Serum total cholesterol (TC) and triglyceride (TG) levels were determined using enzymatic colorimetric assays with Cholesterol Reagent and Triglycerides GPO reagent kits (Raichem; San Diego, CA) following the manufacturer's instructions, and analyzed by Soft-Max Pro5 software (Molecular Devices, Sunnyvale CA). In brief, mice were anesthetized with isoflurane; blood was collected by retro-orbital venous plexus puncture, and plasma was obtained via centrifugation at 4000×g for 20 min. Serum was diluted 1:100 in sterile water, 100 μL of diluted serum and 100 μL of freshly prepared cholesterol and triglyceride reagent were added to each microplate well. The plates were incubated for 10 min at 37 °C and the absorbance was measured at 540 nm. Plasma lipoprotein profile was measured using a fast performance liquid chromatography (FPLC) system (AKTA purifier, GE Healthcare Biosciences, Pittsburgh, PA) equipped with a Superose 6 10/300 GL column (GE Healthcare). Pooled mouse serum (100 μL) was loaded onto the column, and eluted at a constant flow rate of 0.5 mL/min with 1 mM sodium EDTA and 0.15 M NaCI. Fractions of 0.5 mL were collected and the cholesterol concentration from each fraction was measured.
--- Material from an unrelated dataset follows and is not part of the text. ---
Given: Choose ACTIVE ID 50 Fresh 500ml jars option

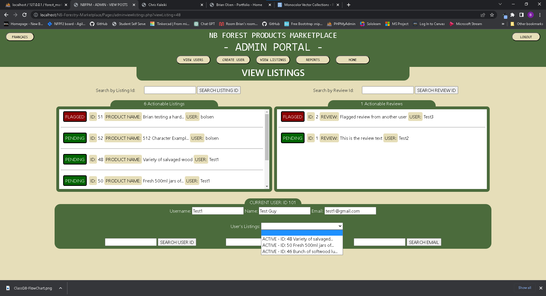Looking at the screenshot, I should tap(298, 245).
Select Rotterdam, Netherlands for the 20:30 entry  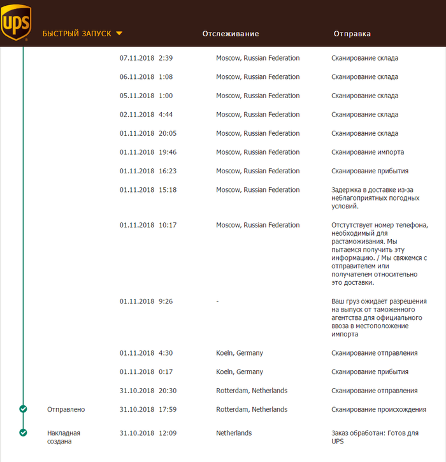click(x=252, y=391)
2.10. Flow cytometry analysis

The spleen was removed from freshly euthanized mice and smashed in 10 mL RPMI-1640 medium supplemented with 10% FBS using Stomacher® 80 Biomaster (Seward Laboratory Systems Inc., Port St. Lucie, FL). To obtain single cell suspensions, tissues were passed through a 70-μm cell strainer. After red blood cell (RBC) lysis, cells were stained with anti-CD19 mAb, anti-CD3 PE mAb, anti-CD4 FITC mAb, anti-CD8a FITC mAb, anti-FOXP3 mAb, anti-ly6C FITC mAb, anti-CD11b PE mAb, anti-ly6G FITC mAb, and/or anti F4/80 FITC mAb (eBioscience, San Diego, CA) on ice for 30 min. For mitochondrial ROS measurement, BMDM were cultured in 6-well plate. On day 7, cells were stimulated with H₂O₂ (250 μM) for 4 h. After staining with MitoSOX Red Mitochondrial Superoxide indicator (5 μM) (Life technologies, Carlsbad, CA), cells were incubated at 37 °C for 20 min and washed with PBS twice. Cells were detached by adding 1 ml accutase (Innovative Cell Technologies, Inc) for 30 min, collected by centrifugation, and resuspended in 0.2 ml FACS buffer. Stained cells were subjected to flow cytometry analysis using a Cytomics FC 500 flow cytometer and CXP software version 2.2 (Beckman coulter, Brea, CA). Data were collected for 10,000 live events per sample.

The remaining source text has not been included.